Recast the lines of the material as a JSON list of strings, one string per line and no blank lines. Start at the line containing "做好普法宣传 助力法治进程 (25, 2328)" and end at the line containing "Home (21, 196)".

---

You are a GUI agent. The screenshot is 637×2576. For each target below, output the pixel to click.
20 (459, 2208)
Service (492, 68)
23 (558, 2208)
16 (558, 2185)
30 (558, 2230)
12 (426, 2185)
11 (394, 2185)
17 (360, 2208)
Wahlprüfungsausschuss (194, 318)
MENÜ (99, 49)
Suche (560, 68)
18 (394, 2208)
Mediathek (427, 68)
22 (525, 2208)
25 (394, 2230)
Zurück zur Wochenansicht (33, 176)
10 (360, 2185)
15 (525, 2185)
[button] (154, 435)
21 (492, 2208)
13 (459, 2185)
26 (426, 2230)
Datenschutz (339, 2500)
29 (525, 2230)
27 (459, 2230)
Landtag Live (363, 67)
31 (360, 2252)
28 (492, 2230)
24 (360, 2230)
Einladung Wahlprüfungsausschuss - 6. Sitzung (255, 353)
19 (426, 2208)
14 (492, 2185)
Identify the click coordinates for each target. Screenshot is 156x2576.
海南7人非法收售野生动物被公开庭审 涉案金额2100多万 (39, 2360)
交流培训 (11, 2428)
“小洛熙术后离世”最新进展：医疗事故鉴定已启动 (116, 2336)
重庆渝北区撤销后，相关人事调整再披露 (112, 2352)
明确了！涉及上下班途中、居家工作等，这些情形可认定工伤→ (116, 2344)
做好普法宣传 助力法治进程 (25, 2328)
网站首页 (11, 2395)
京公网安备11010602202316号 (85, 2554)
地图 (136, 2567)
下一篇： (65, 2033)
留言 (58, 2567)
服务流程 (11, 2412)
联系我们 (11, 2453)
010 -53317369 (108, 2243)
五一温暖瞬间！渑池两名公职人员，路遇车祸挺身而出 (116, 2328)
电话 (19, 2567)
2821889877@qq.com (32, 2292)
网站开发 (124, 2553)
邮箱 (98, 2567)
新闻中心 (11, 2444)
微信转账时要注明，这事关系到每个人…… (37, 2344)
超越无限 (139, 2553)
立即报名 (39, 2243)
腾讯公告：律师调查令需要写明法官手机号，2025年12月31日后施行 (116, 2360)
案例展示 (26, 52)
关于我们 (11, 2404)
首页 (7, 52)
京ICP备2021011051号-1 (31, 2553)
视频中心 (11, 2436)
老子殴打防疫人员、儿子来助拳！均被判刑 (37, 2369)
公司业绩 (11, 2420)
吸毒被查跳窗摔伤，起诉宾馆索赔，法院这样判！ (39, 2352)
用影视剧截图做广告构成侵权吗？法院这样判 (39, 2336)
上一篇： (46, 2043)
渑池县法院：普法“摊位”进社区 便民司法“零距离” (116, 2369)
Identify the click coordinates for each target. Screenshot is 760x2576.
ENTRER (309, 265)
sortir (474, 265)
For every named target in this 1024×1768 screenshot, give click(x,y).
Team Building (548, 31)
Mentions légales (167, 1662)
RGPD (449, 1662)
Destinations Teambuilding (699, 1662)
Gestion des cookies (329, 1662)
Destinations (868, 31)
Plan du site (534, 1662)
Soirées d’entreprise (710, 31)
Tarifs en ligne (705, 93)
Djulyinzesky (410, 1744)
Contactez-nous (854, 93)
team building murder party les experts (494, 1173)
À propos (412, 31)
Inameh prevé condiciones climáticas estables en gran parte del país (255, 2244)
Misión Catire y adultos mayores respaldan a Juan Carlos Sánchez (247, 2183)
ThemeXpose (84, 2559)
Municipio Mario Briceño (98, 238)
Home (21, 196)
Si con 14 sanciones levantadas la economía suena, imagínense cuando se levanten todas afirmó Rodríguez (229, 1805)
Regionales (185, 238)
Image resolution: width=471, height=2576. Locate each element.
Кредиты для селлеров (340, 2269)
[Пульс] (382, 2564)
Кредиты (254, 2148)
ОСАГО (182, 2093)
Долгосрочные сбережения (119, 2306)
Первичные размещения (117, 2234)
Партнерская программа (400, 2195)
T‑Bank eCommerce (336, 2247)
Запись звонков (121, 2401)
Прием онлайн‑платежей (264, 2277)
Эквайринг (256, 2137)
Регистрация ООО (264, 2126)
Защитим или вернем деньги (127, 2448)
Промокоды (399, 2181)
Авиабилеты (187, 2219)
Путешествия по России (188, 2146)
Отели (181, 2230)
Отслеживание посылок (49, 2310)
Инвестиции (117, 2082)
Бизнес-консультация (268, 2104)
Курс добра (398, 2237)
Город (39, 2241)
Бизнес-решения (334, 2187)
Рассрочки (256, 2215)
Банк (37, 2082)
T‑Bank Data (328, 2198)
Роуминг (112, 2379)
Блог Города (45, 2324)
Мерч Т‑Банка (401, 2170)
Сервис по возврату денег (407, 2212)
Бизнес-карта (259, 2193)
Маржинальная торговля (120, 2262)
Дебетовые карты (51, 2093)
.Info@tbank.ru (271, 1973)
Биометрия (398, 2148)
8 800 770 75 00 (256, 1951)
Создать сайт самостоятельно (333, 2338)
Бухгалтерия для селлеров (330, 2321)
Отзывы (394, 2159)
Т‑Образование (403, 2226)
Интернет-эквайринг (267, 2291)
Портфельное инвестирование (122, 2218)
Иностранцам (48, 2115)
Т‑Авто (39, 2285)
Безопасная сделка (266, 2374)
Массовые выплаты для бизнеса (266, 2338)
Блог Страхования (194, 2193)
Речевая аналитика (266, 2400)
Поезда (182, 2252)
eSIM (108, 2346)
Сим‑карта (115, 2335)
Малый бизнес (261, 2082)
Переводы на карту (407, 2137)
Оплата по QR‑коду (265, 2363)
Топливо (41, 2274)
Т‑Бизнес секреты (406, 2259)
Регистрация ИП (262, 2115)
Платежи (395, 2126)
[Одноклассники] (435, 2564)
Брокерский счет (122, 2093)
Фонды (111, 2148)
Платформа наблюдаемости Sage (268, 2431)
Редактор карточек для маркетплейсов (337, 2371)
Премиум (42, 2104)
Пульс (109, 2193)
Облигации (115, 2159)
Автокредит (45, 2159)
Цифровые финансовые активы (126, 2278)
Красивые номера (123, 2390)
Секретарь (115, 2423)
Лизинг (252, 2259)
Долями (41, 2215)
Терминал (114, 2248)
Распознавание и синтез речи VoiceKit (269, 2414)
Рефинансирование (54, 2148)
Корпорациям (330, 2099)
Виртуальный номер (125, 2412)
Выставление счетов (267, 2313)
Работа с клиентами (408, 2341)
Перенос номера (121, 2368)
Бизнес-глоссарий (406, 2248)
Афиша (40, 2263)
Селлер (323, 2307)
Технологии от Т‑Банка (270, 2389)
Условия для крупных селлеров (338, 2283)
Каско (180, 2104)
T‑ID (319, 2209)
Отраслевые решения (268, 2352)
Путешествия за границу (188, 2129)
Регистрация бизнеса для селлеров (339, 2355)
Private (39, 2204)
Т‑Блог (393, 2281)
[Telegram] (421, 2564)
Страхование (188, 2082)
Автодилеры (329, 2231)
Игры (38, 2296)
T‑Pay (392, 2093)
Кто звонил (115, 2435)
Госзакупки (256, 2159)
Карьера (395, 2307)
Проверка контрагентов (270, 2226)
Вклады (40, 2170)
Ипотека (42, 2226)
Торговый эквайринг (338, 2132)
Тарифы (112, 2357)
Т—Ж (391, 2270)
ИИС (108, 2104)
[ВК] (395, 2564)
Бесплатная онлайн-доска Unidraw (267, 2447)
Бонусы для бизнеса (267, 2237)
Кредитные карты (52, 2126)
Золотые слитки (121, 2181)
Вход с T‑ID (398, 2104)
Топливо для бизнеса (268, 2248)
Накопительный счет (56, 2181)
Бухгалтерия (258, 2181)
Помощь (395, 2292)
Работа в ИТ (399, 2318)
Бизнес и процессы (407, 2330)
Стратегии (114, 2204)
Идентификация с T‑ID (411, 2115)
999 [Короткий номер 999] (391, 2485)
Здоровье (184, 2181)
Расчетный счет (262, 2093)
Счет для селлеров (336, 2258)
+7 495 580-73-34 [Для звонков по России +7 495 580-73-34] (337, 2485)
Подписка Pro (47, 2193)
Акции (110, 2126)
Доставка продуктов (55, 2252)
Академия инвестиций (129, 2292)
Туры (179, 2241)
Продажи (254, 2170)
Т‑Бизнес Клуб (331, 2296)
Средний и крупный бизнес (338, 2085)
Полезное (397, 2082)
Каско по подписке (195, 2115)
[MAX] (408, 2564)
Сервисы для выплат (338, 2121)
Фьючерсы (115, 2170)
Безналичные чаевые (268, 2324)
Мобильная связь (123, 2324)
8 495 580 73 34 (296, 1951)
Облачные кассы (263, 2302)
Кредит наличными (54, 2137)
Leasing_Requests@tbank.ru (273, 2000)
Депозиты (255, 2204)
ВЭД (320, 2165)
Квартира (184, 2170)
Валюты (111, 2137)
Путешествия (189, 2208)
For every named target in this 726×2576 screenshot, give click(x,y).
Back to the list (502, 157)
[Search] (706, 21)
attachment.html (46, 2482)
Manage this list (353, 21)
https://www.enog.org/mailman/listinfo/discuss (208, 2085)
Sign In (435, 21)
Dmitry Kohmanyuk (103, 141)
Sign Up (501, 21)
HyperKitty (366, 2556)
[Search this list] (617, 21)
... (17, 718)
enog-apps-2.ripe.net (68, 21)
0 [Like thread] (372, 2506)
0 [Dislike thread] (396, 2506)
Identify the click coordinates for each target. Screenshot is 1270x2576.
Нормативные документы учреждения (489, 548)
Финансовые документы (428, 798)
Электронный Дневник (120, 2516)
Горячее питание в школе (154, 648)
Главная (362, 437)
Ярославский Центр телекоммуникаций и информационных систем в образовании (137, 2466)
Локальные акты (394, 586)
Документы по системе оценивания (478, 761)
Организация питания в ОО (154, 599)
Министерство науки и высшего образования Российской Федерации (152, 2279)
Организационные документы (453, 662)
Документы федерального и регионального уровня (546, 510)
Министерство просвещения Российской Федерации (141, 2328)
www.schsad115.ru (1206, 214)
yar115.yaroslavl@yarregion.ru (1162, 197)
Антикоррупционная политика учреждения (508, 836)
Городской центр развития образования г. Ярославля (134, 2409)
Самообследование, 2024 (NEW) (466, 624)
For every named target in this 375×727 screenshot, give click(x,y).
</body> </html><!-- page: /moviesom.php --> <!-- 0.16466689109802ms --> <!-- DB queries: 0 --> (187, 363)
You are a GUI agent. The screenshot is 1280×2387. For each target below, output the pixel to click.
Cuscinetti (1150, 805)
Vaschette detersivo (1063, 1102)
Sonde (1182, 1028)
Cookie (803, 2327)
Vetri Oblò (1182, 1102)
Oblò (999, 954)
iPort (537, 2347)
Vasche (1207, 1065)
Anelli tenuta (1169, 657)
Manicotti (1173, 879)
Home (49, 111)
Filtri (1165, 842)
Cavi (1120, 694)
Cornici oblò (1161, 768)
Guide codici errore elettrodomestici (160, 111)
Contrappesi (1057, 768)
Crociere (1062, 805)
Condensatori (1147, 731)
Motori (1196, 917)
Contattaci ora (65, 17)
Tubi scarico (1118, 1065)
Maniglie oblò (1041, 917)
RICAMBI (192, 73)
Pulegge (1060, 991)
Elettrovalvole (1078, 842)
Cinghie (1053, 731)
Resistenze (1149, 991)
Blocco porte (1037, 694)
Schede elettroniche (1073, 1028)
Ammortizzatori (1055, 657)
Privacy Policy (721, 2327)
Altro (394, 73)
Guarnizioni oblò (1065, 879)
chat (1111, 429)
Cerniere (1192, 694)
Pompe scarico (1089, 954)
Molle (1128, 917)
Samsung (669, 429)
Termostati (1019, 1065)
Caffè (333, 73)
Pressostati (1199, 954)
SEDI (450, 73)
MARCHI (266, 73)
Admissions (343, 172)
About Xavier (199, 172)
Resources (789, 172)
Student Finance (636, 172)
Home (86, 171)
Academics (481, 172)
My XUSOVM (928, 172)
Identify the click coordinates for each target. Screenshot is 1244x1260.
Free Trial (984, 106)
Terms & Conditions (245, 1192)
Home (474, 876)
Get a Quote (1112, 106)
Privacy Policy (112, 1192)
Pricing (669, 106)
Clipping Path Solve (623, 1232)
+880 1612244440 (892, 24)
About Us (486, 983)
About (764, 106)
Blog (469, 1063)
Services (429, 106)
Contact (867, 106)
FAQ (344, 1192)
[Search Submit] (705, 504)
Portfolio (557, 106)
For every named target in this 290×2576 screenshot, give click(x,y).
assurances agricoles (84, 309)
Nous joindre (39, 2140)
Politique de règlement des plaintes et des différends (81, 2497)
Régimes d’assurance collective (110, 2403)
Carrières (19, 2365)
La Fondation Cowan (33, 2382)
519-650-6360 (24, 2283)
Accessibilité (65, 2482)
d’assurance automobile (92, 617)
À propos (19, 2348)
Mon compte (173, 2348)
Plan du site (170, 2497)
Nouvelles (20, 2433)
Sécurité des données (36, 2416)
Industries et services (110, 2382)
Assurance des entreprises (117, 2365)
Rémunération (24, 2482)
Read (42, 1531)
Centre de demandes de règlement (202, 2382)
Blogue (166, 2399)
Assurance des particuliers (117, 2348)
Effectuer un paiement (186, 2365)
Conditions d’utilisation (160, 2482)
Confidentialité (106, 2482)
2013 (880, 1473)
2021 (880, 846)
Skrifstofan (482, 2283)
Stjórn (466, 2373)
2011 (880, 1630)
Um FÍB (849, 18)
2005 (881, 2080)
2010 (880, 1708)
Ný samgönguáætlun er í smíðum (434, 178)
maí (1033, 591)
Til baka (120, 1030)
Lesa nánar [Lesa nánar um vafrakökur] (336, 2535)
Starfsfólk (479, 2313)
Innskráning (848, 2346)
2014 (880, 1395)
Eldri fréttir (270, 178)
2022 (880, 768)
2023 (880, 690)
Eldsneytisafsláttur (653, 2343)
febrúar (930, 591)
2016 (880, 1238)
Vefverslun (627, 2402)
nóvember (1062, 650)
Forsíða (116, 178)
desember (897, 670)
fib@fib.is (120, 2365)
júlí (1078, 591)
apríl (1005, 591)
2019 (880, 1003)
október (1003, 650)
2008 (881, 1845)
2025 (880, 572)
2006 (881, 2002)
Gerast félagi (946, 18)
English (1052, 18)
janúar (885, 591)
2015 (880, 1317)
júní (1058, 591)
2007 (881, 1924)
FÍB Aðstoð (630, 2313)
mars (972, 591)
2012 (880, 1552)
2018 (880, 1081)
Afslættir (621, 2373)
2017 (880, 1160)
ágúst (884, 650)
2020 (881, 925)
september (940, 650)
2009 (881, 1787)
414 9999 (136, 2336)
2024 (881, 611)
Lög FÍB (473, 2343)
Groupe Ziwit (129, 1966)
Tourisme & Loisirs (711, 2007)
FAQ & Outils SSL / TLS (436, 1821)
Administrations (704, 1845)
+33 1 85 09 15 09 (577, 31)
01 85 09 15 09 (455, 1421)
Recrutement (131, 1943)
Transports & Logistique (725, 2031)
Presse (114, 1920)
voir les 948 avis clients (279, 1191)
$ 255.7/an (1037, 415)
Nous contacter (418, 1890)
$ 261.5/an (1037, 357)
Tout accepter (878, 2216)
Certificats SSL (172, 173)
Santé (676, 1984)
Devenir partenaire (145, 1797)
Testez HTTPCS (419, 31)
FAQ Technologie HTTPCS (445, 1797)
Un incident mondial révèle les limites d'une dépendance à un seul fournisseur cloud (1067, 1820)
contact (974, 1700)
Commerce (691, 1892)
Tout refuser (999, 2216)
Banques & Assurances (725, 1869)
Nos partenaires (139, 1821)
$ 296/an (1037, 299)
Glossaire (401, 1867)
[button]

---

### [RESULT OF THE TASK]
[
  "做好普法宣传 助力法治进程 (25, 2328)",
  "网站首页 (11, 2395)",
  "京公网安备11010602202316号 (85, 2554)",
  "地图 (136, 2567)",
  "下一篇： (65, 2033)",
  "留言 (58, 2567)",
  "服务流程 (11, 2412)",
  "联系我们 (11, 2453)",
  "010 -53317369 (108, 2243)",
  "五一温暖瞬间！渑池两名公职人员，路遇车祸挺身而出 (116, 2328)",
  "电话 (19, 2567)",
  "2821889877@qq.com (32, 2292)",
  "网站开发 (124, 2553)",
  "邮箱 (98, 2567)",
  "新闻中心 (11, 2444)",
  "微信转账时要注明，这事关系到每个人…… (37, 2344)",
  "超越无限 (139, 2553)",
  "立即报名 (39, 2243)",
  "腾讯公告：律师调查令需要写明法官手机号，2025年12月31日后施行 (116, 2360)",
  "案例展示 (26, 52)",
  "关于我们 (11, 2404)",
  "首页 (7, 52)",
  "京ICP备2021011051号-1 (31, 2553)",
  "视频中心 (11, 2436)",
  "老子殴打防疫人员、儿子来助拳！均被判刑 (37, 2369)",
  "公司业绩 (11, 2420)",
  "吸毒被查跳窗摔伤，起诉宾馆索赔，法院这样判！ (39, 2352)",
  "用影视剧截图做广告构成侵权吗？法院这样判 (39, 2336)",
  "上一篇： (46, 2043)",
  "渑池县法院：普法“摊位”进社区 便民司法“零距离” (116, 2369)",
  "Identify the click coordinates for each target. Screenshot is 760x2576.",
  "ENTRER (309, 265)",
  "sortir (474, 265)",
  "For every named target in this 1024×1768 screenshot, give click(x,y).",
  "Team Building (548, 31)",
  "Mentions légales (167, 1662)",
  "RGPD (449, 1662)",
  "Destinations Teambuilding (699, 1662)",
  "Gestion des cookies (329, 1662)",
  "Destinations (868, 31)",
  "Plan du site (534, 1662)",
  "Soirées d’entreprise (710, 31)",
  "Tarifs en ligne (705, 93)",
  "Djulyinzesky (410, 1744)",
  "Contactez-nous (854, 93)",
  "team building murder party les experts (494, 1173)",
  "À propos (412, 31)",
  "Inameh prevé condiciones climáticas estables en gran parte del país (255, 2244)",
  "Misión Catire y adultos mayores respaldan a Juan Carlos Sánchez (247, 2183)",
  "ThemeXpose (84, 2559)",
  "Municipio Mario Briceño (98, 238)",
  "Home (21, 196)"
]